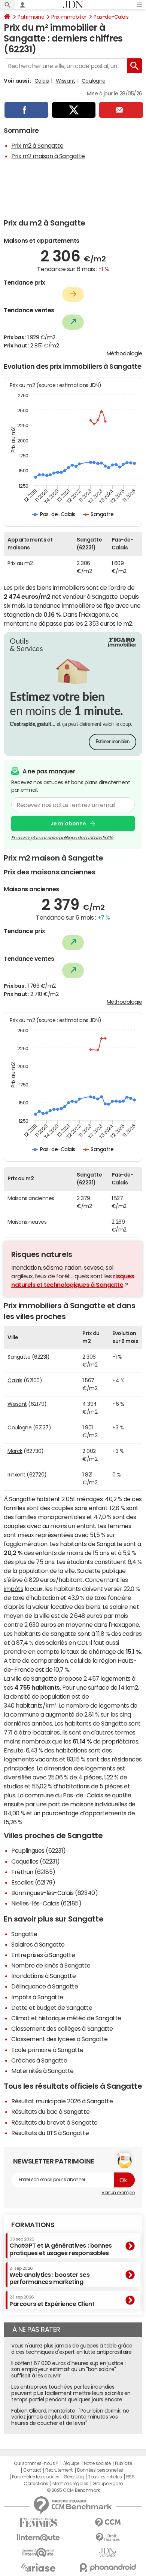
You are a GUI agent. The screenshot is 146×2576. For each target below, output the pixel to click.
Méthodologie (124, 353)
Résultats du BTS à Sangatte (50, 2133)
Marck (14, 1451)
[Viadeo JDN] (107, 2552)
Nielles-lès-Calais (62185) (46, 1903)
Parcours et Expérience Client (51, 2300)
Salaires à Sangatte (38, 1944)
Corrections (36, 2483)
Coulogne (94, 80)
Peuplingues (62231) (38, 1850)
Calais (41, 80)
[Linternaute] (38, 2537)
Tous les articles (105, 2477)
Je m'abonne (68, 823)
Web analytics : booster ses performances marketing (49, 2275)
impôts (13, 1589)
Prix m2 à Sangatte (37, 145)
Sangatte (24, 1934)
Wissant (65, 80)
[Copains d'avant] (38, 2552)
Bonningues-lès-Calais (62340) (54, 1893)
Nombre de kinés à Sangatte (51, 1965)
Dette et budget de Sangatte (51, 2008)
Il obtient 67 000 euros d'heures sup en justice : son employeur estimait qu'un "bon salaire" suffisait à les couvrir (68, 2370)
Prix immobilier (68, 16)
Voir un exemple (118, 2192)
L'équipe (71, 2463)
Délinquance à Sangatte (44, 1986)
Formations (32, 2224)
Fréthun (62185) (33, 1872)
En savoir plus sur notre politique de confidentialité (62, 837)
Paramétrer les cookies (35, 2477)
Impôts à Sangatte (37, 1997)
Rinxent (16, 1474)
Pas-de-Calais (111, 16)
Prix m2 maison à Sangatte (48, 156)
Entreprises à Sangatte (43, 1955)
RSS (130, 2477)
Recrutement (59, 2470)
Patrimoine (31, 16)
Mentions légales (70, 2483)
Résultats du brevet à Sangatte (54, 2122)
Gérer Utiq (74, 2477)
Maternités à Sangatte (42, 2071)
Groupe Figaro (107, 2483)
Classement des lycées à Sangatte (59, 2039)
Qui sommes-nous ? (36, 2463)
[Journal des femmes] (38, 2522)
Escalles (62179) (33, 1882)
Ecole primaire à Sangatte (47, 2050)
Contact (32, 2470)
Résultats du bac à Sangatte (50, 2112)
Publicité (123, 2463)
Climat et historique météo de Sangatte (66, 2018)
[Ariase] (38, 2567)
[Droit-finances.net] (107, 2537)
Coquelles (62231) (35, 1861)
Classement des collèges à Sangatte (62, 2028)
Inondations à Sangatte (43, 1976)
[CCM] (107, 2522)
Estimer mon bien (112, 741)
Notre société (97, 2463)
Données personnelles (100, 2470)
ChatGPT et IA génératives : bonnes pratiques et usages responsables (60, 2246)
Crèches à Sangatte (39, 2060)
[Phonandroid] (107, 2567)
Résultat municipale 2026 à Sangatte (62, 2101)
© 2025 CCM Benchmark (73, 2490)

▸ **WHAT IS NEEDED**:
Output must match the lines from the start of the records above through the line that contains "Prix m2 à Sangatte (37, 145)", exactly and with every picture removed.

▸ **ANSWER TO THIS EXERCISE**:
You are a GUI agent. The screenshot is 146×2576. For each target below, output the pixel to click.
Méthodologie (124, 353)
Résultats du BTS à Sangatte (50, 2133)
Marck (14, 1451)
[Viadeo JDN] (107, 2552)
Nielles-lès-Calais (62185) (46, 1903)
Parcours et Expérience Client (51, 2300)
Salaires à Sangatte (38, 1944)
Corrections (36, 2483)
Coulogne (94, 80)
Peuplingues (62231) (38, 1850)
Calais (41, 80)
[Linternaute] (38, 2537)
Tous les articles (105, 2477)
Je m'abonne (68, 823)
Web analytics : booster ses performances marketing (49, 2275)
impôts (13, 1589)
Prix m2 à Sangatte (37, 145)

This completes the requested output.